*ACTIVITY*
Beginning with the line that contains "Click the 安値 low price value", repeat each line exactly through the end of the listing below. Pictures stay out.

*DATASET ENTRIES*
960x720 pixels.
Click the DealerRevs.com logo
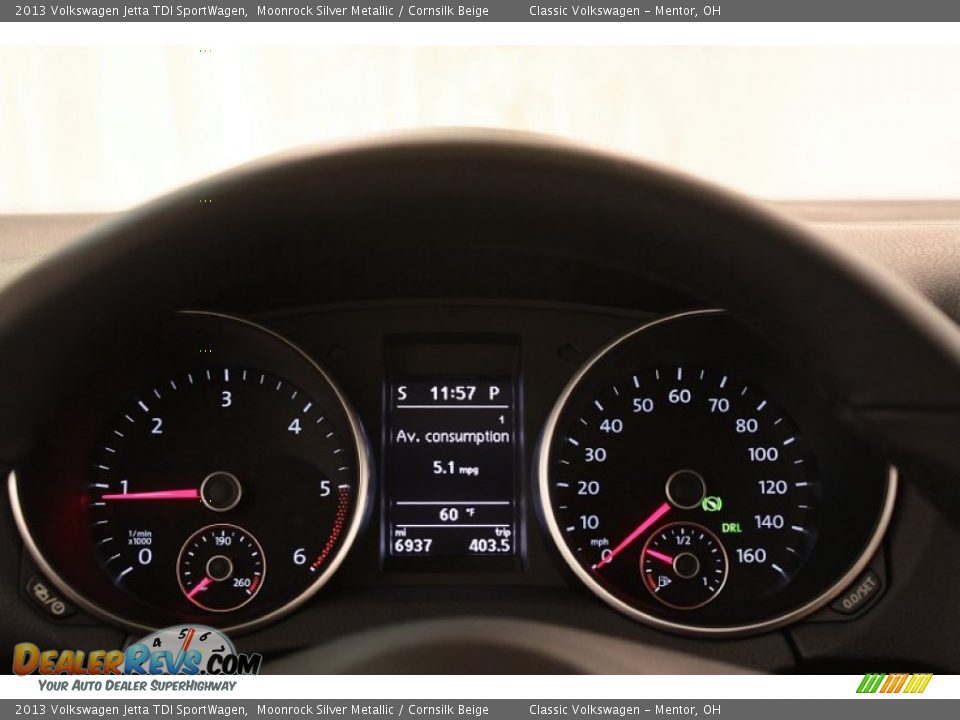137,660
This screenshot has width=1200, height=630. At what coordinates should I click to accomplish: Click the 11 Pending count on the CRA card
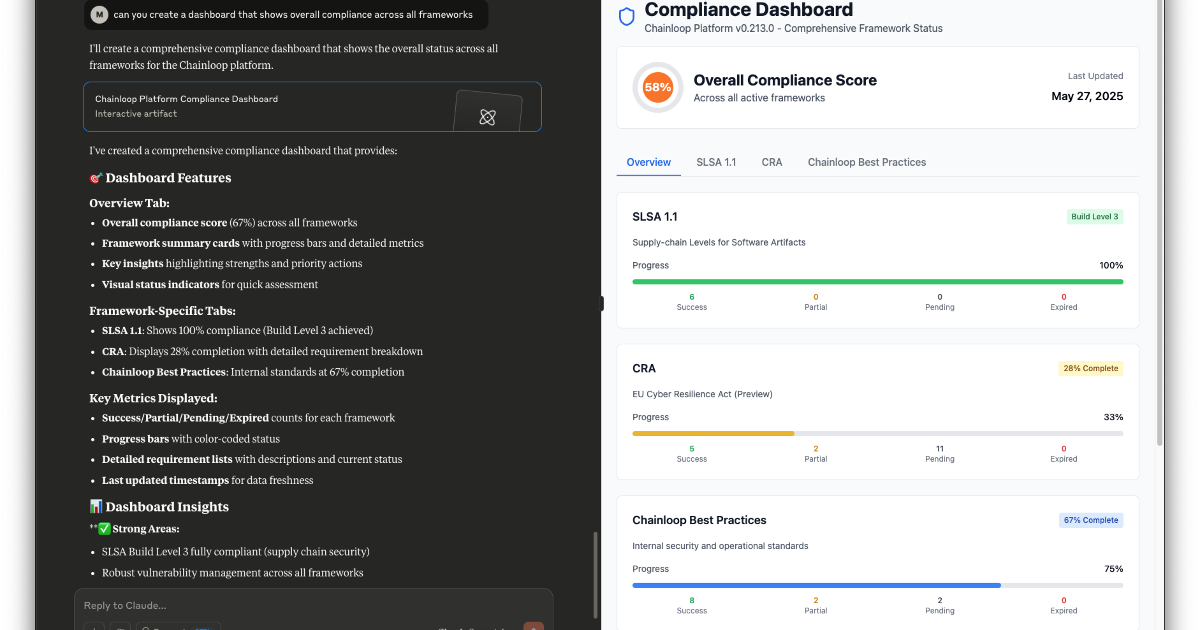[939, 452]
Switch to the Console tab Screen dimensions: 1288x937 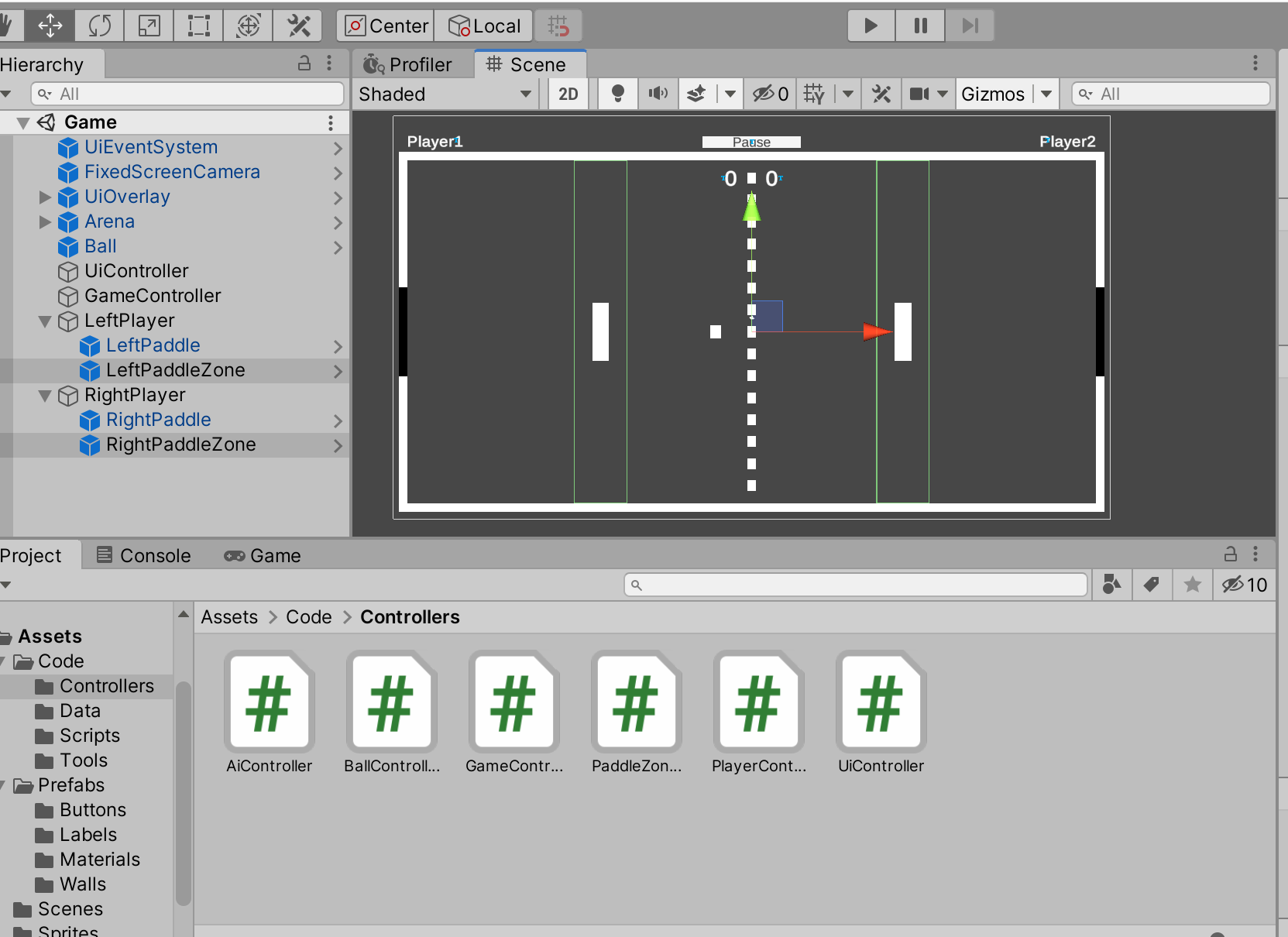[x=144, y=555]
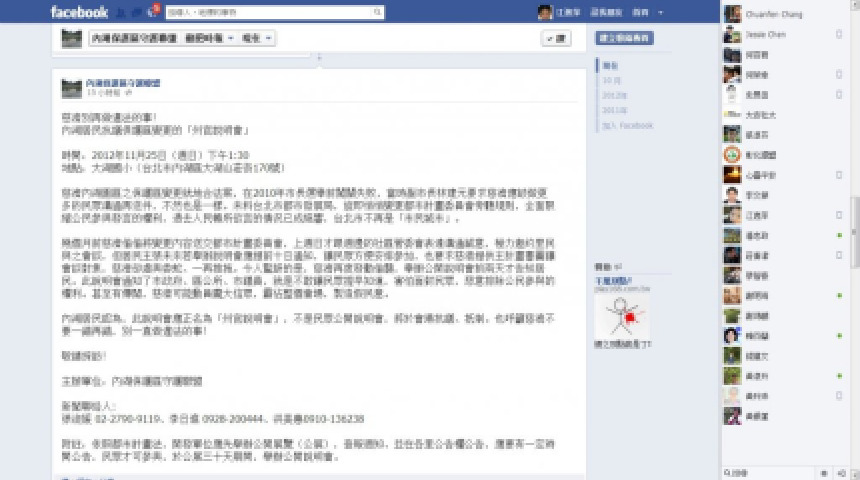This screenshot has width=860, height=480.
Task: Expand the second dropdown in the page header
Action: coord(257,38)
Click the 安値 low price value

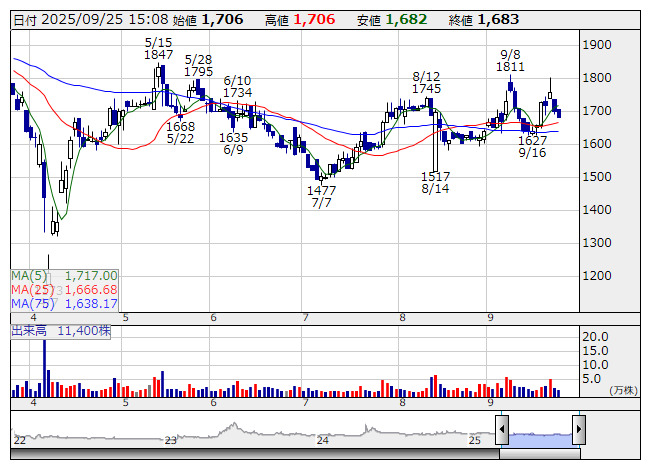(x=407, y=19)
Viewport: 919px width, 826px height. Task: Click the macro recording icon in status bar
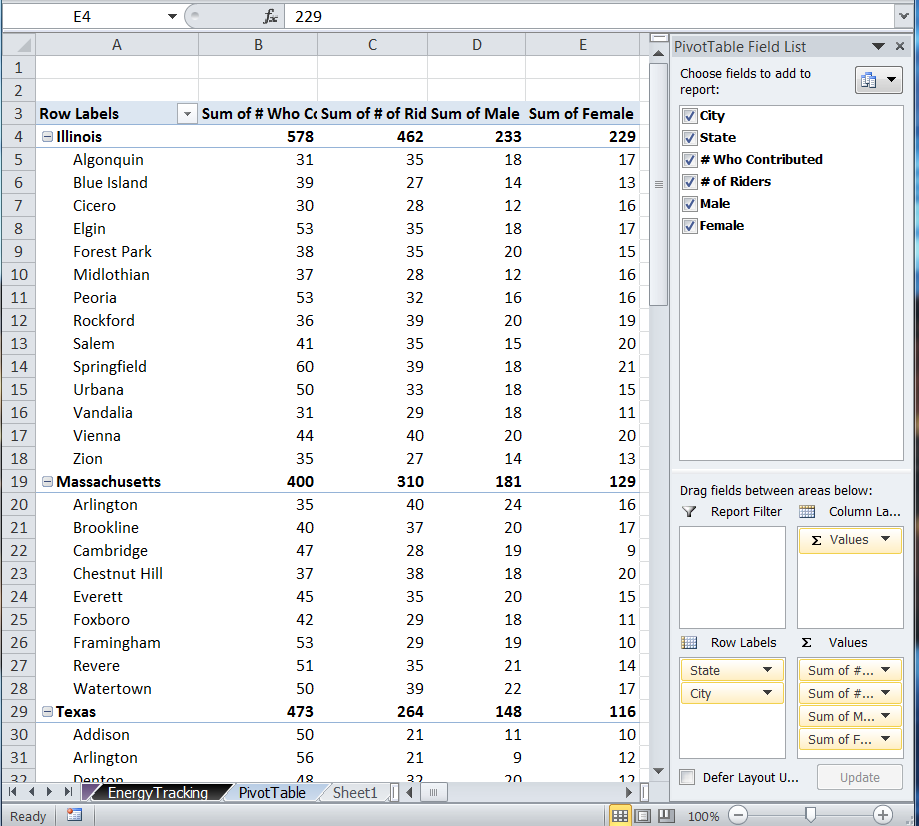74,815
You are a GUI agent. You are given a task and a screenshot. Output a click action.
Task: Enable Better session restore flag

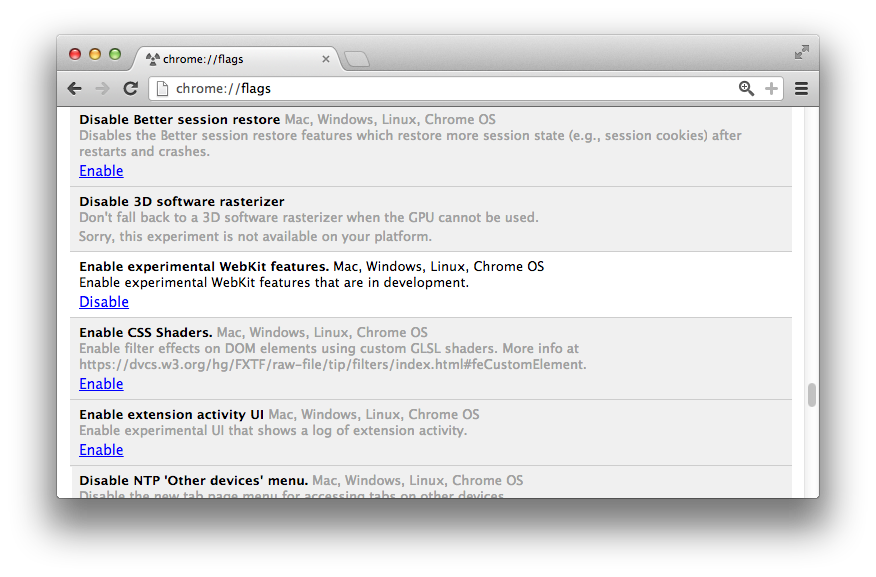coord(101,171)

*SOLUTION FOR THIS TASK*
Click the 安値 low price value

(x=407, y=19)
Viewport: 919px width, 826px height. Task: Click the macro recording icon in status bar
74,815
You are a GUI agent. You are given a task and a screenshot. Output a click action.
Task: Enable Better session restore flag

coord(101,171)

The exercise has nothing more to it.